## DATA FOR THIS EXERCISE
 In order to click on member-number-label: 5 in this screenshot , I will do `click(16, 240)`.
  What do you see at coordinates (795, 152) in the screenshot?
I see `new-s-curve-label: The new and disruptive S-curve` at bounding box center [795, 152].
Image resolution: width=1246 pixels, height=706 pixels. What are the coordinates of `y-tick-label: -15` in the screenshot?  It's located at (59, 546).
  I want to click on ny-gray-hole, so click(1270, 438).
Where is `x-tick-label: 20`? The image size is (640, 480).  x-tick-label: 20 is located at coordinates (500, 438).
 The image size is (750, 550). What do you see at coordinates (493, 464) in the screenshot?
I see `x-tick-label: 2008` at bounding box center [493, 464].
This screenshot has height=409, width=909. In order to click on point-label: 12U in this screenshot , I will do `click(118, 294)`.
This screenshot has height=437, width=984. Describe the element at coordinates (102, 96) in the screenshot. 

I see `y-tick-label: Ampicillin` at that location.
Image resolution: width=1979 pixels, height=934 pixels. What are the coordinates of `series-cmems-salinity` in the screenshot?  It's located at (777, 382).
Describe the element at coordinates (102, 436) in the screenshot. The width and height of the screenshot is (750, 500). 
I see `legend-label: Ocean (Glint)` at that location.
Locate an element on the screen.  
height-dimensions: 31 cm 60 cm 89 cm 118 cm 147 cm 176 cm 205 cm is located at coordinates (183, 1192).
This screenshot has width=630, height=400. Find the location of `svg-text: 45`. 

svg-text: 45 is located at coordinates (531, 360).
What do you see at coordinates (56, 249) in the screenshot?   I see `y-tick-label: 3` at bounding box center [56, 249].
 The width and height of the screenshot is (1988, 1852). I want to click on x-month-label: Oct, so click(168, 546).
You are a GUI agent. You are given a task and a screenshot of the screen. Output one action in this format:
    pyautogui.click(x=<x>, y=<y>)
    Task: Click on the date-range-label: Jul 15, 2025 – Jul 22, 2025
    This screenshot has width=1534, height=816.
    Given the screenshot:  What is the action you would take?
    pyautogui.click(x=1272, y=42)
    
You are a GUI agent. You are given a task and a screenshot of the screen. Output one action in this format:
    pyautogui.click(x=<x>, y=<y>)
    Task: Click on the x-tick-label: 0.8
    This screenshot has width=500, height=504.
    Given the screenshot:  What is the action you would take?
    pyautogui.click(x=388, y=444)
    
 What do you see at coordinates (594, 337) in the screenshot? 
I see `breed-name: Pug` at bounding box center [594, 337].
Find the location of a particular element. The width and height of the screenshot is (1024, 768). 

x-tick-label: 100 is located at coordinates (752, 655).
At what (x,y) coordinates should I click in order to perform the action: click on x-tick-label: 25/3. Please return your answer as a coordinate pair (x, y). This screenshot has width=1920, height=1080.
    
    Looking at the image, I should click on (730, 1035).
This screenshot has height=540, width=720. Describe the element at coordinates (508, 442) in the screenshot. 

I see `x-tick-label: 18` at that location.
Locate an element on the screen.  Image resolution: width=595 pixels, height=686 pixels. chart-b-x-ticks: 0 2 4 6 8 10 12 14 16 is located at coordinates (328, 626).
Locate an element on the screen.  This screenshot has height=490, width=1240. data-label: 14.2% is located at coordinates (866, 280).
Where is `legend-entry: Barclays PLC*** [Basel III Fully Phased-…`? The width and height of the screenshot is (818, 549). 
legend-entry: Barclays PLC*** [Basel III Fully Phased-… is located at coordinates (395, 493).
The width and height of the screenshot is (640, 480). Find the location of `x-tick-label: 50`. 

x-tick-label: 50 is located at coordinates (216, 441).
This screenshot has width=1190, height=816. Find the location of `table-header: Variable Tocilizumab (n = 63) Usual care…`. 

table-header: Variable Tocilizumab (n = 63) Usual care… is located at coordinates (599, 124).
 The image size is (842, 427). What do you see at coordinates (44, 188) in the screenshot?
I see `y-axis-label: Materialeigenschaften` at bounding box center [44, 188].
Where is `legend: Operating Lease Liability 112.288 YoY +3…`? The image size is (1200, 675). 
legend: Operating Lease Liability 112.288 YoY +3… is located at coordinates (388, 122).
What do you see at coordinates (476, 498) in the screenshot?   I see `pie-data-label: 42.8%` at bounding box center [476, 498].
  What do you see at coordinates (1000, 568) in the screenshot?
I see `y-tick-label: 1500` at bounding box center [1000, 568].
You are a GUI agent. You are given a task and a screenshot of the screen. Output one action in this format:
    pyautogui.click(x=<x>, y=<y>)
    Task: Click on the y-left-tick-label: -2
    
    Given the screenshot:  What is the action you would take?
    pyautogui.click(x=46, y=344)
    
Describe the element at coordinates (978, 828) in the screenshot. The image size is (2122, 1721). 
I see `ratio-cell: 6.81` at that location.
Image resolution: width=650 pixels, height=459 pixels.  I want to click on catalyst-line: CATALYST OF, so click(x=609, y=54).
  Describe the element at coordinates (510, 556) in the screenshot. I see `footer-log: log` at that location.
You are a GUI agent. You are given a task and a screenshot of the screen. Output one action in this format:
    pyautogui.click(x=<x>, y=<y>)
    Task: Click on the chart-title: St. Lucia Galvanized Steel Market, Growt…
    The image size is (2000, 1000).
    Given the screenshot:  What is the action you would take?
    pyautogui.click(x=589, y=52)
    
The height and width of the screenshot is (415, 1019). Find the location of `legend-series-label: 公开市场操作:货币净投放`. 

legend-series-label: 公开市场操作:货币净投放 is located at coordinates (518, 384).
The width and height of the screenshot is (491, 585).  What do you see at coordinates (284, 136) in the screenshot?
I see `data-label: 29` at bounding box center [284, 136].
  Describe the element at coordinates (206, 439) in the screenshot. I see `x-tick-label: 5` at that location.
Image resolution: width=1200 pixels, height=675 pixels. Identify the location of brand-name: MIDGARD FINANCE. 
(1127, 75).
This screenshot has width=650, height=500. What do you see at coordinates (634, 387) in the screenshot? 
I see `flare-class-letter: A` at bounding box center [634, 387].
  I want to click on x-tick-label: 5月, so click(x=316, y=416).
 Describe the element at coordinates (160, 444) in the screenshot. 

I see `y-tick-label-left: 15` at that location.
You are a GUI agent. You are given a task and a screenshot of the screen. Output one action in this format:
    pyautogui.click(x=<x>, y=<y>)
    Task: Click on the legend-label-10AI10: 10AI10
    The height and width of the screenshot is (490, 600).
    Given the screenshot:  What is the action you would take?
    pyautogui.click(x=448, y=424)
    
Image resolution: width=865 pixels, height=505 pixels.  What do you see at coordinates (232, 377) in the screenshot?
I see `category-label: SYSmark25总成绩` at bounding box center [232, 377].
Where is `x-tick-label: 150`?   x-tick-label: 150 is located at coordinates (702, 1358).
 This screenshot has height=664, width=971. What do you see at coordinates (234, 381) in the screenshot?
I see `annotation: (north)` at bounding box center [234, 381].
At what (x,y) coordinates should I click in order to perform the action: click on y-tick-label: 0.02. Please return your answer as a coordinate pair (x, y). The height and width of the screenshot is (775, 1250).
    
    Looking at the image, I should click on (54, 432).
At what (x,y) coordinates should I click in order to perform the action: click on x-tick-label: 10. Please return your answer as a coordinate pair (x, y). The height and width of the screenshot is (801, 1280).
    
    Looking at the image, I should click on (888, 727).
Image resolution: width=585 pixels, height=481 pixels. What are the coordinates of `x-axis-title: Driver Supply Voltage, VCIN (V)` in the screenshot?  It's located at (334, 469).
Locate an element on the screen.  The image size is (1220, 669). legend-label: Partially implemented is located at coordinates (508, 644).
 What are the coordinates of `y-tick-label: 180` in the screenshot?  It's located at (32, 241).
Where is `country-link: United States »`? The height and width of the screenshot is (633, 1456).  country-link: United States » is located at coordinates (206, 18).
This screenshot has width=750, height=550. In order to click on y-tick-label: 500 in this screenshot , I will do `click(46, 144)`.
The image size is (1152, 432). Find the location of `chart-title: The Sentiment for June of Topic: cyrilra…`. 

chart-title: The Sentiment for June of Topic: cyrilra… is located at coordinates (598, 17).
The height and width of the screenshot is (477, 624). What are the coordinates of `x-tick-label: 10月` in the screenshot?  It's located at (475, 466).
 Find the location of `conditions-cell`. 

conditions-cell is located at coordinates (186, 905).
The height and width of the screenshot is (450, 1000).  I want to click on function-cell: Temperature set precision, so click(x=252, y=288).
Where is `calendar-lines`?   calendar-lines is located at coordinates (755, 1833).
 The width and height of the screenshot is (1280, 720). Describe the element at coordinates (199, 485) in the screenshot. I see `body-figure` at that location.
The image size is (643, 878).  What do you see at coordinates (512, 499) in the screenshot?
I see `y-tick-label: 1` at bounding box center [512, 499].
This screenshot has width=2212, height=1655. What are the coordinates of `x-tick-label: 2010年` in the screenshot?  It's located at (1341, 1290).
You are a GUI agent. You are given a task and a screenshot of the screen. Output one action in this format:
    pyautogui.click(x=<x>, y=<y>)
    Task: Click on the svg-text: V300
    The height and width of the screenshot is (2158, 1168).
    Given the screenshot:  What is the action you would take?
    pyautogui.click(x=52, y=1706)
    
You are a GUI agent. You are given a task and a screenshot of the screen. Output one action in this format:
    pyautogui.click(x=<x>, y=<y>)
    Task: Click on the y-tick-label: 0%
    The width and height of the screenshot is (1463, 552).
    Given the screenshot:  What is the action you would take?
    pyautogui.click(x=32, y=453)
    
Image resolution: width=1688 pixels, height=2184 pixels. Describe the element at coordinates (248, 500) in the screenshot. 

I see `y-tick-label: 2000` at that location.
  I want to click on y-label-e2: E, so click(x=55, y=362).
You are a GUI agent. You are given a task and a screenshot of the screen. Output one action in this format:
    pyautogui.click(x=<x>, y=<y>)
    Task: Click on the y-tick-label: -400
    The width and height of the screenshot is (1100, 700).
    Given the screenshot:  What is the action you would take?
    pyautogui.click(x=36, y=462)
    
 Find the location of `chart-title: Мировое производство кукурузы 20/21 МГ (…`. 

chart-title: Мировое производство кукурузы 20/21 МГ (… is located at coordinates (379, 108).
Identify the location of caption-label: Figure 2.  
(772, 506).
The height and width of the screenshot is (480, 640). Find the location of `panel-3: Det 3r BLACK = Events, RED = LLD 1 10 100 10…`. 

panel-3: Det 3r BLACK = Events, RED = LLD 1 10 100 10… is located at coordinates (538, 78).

## WHAT TO WORK ON
Copy everything in the records from the line containing "Image resolution: width=1979" down to the line containing "height-dimensions: 31 cm", including both of those lines, character for character.

## EXERCISE OUTPUT
Image resolution: width=1979 pixels, height=934 pixels. What are the coordinates of `series-cmems-salinity` in the screenshot?  It's located at (777, 382).
Describe the element at coordinates (102, 436) in the screenshot. The width and height of the screenshot is (750, 500). 
I see `legend-label: Ocean (Glint)` at that location.
Locate an element on the screen.  
height-dimensions: 31 cm 60 cm 89 cm 118 cm 147 cm 176 cm 205 cm is located at coordinates (183, 1192).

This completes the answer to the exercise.